Can one of the admins verify this patch?

googlebot · 2018-02-27T21:02:32Z

We found a Contributor License Agreement for you (the sender of this pull request), but were unable to find agreements for the commit author(s). If you authored these, maybe you used a different email address in the git commits than was used to sign the CLA (login here to double check)? If these were authored by someone else, then they will need to sign a CLA as well, and confirm that they're okay with these being contributed to Google.
In order to pass this check, please resolve this problem and have the pull request author add another comment and the bot will run again. If the bot doesn't comment, it means it doesn't think anything has changed.

karmel

Thanks, Taylor, and congrats!

A few notes:

A PR comment describing the changes is always helpful.
I reviewed here for style and structure, but not for the actual changes to the model-- @wun, can you make sure this does the right thing WRT v1 versus v2?
Can you add some unit tests as well?

karmel · 2018-02-27T21:45:57Z

official/resnet/cifar10_main.py

                                data_format=params['data_format'],
-                                loss_filter_fn=loss_filter_fn)
+                                loss_filter_fn=loss_filter_fn,
+                                version=params['version'])


Word of warning: this is going to conflict with #3472 . Won't be too hard to resolve, I think, but... be prepared.

karmel · 2018-02-27T21:50:20Z

official/resnet/resnet.py

  Returns:
    The output tensor of the block.
  """
+  if version == 1:


I feel like if we are going to have a model class, we may as well use it to store state. Is it feasible to limit the use of version to the Model.init? For example,

if version == 1: self.building_block_fn = _building_block_v1 elif version == 2: self.building_block_fn = _building_block_v2

and then just reference self.building_block_fn when the time comes?

I moved the block_fn selection logic into the init. It's cleaner, but it will break things that inherit the resnet model. (Not sure if we make any interface promises on these classes.)

karmel · 2018-02-27T21:51:33Z

official/resnet/resnet.py

+    return _building_block_v2(inputs=inputs, filters=filters, training=training,
+                              projection_shortcut=projection_shortcut,
+                              strides=strides, data_format=data_format)
+  raise ValueError("version should be 1 or 2")

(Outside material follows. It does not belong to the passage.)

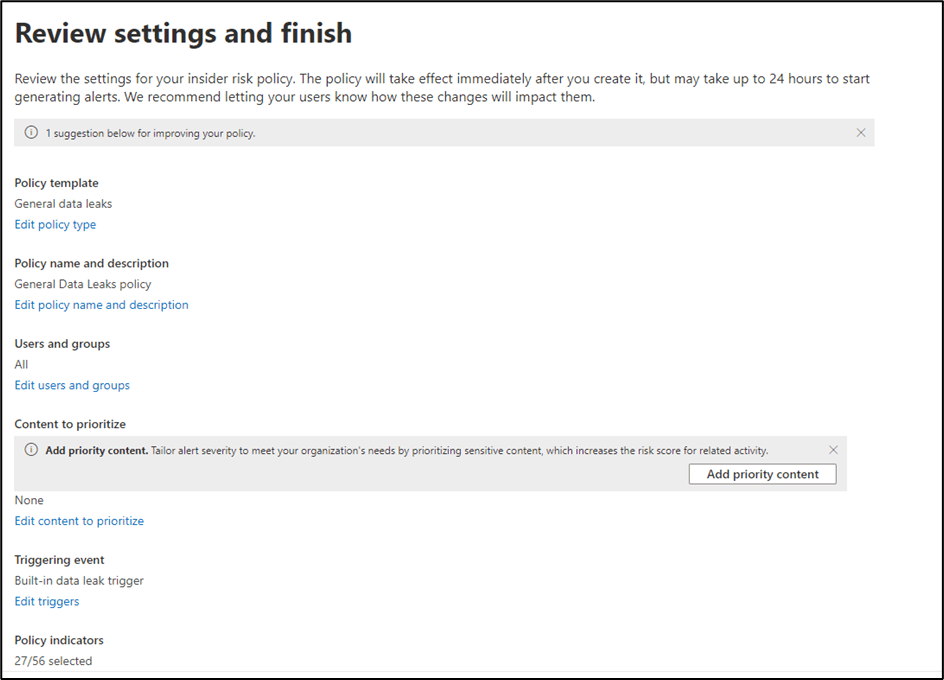Click the 'Built-in data leak trigger' text
This screenshot has width=944, height=680.
(x=79, y=580)
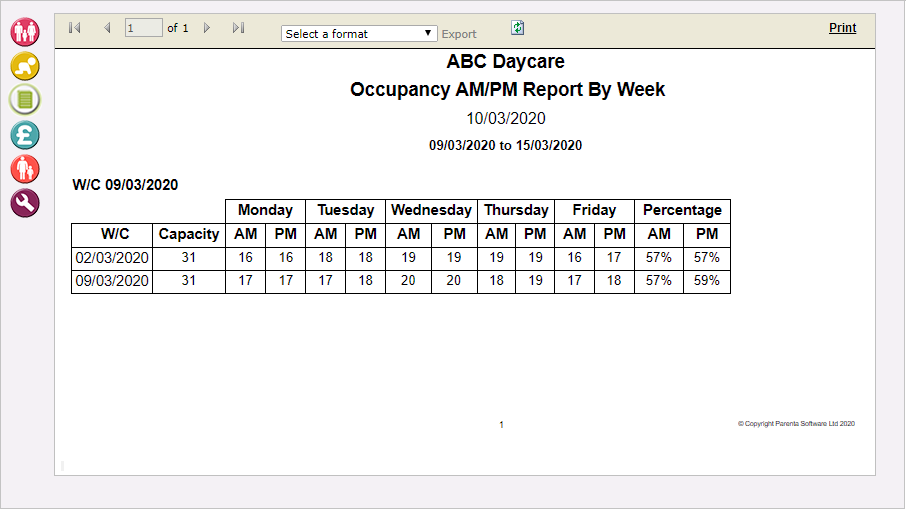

THis check can also move to the Model.init. May as well be more specific/properly capitalized, too.

karmel · 2018-02-27T21:52:33Z

official/resnet/resnet.py

+                                training=training,
+                                projection_shortcut=projection_shortcut,
+                                strides=strides, data_format=data_format)
+  raise ValueError("version should be 1 or 2")


Ditto the above.

Dit... you get the idea.

karmel · 2018-02-27T21:53:24Z

official/resnet/resnet.py

               conv_stride, first_pool_size, first_pool_stride,
               second_pool_size, second_pool_stride, block_fn, block_sizes,
-               block_strides, final_size, data_format=None):
+               block_strides, final_size, version, data_format=None):


Version may as well take a default value here of _DEFAULT_VERSION

Done. I made the version non-private so cifar10 and imagenet classes could share the default.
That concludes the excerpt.